L’oraison se termina
avec une ronde d’applaudissements et quelques accolades. Tout le monde souriait
comme s’ils avaient réalisé quelque chose de grand… Mais qu’avaient-ils
accompli, au juste? Olson n’avait pas réussi à percer la fonction derrière ces
mouvements – à supposer qu’il y en ait bien une.
« C’est quelque
chose, hein? », lui dit la femme la plus proche en poussant une mèche de
cheveux gras derrière son oreille en souriant. Le mouvement était coquet, le sourire
beaucoup moins : les dents qui lui restaient tiraient sur le brun.
« Définitivement »,
répondit Olson. « Mais je me demandais… À quoi tout cela sert-il? »
La femme figea,
perplexe. « Je… Je ne sais pas. C’est l’fun de se sentir comme ça, tous
ensemble. Comme la messe, mais sans la partie plate.
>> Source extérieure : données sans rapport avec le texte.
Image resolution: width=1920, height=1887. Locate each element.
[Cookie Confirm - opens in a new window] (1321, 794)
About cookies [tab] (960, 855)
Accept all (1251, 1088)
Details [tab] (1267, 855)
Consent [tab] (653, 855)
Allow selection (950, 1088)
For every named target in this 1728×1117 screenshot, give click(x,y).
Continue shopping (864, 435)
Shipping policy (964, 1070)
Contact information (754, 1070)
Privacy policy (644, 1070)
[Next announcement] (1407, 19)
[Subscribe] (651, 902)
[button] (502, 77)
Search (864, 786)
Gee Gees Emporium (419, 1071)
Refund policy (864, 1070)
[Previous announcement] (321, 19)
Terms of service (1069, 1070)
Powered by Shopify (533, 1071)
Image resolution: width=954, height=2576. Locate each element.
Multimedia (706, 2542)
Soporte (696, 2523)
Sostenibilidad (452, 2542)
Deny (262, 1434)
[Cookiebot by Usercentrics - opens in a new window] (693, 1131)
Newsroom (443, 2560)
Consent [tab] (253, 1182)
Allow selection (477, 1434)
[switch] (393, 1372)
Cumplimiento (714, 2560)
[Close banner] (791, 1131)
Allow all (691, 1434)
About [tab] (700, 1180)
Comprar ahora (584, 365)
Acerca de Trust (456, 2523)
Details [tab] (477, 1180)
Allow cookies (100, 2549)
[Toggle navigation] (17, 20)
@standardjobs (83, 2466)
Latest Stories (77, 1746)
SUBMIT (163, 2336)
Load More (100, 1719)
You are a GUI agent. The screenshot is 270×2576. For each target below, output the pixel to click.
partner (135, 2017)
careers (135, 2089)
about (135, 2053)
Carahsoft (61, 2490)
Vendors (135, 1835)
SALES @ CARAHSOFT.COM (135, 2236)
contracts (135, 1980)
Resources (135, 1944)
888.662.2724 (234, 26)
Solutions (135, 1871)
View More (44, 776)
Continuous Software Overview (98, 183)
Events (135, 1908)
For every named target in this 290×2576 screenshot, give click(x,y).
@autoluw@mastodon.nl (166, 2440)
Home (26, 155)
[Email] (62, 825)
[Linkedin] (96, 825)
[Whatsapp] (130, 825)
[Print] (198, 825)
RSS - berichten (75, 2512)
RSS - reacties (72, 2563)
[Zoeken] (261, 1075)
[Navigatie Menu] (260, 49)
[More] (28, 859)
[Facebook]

Penses-tu le refaire avec
nous dans le futur? »
Les manières de la
femme criaient tu es beau, je te veux, au
moins te voir si je ne peux pas te toucher. Bref, business as usual pour Olson. Il lui décocha un clin d’œil qui la fit rougir
avant d’aller rejoindre Timothée. Le cliquetis dans sa tête résonna à chacun de
ses pas. Il commençait à se demander si l’étrange sensation allait finir par
passer.
« Pas ici »,
dit le jeune homme avant même qu’Olson ait ouvert la bouche. Ils laissèrent les
fidèles derrière et se rendirent dans autre section du sous-sol, une chambre
simple mais confortable, aussi nette et rangée qu’à l’hôtel.
Aizalyasni les rejoignit
un instant plus tard. L’oraison avait transformé leur attitude : les deux
étaient habités d’une énergie qu’ils contenaient avec difficulté, une fébrilité
qui se manifestait dans leurs mouvements, dans leur posture, surtout dans leur
regard. Leurs yeux écarquillés ne clignaient plus… Une caractéristique que les
récits historiques prêtaient également à Romuald Harré. Devait-il s’en
inquiéter?
Les deux se
redressèrent, l’intérêt piqué. « Qui est ce Harré?
— Un meurtrier »,
dit Olson, en donnant à sa réponse un ton de point final. Il ne voulait pas
leur communiquer d’autres informations, mais comment leur bloquer l’accès?
Il suffisait peut-être
de créer une interférence. Il se mit à chantonner en boucle une comptine dans
sa tête…
Row, row, row the boat, gently down the stream… Merrily, merrily,
merrily, merrily,
life is but a dream.
life is but a dream.
Timothée et Aizalyasni
n’insistèrent pas. Ils demandèrent plutôt : « Et quel est ton verdict…
— À propos de nos
oraisons? »
Ils attendaient sa
réponse, au bout de leurs chaises : la comptine fonctionnait donc. Il
cessa son manège pour leur permettre de voir sa réponse par eux-mêmes, qu’ils
comprennent la complexité de la situation sans qu’il ait à l’expliquer.
« Oh », dirent
Timothée et Aizalyasni, un peu déçus. Ils avaient espéré qu’Olson confirme que
leur rituel était compatible avec les cinq principes qu’ils avaient accepté de
respecter… mais lui-même n’en était pas certain. Il fallait admettre que
personne ne semblait comprendre le message gestuel qui était répété
quotidiennement… Si des secrets occultes étaient impliqués dans cette séquence,
ils étaient au moins aussi bien dissimulés que dans la salle des archives de Tanger…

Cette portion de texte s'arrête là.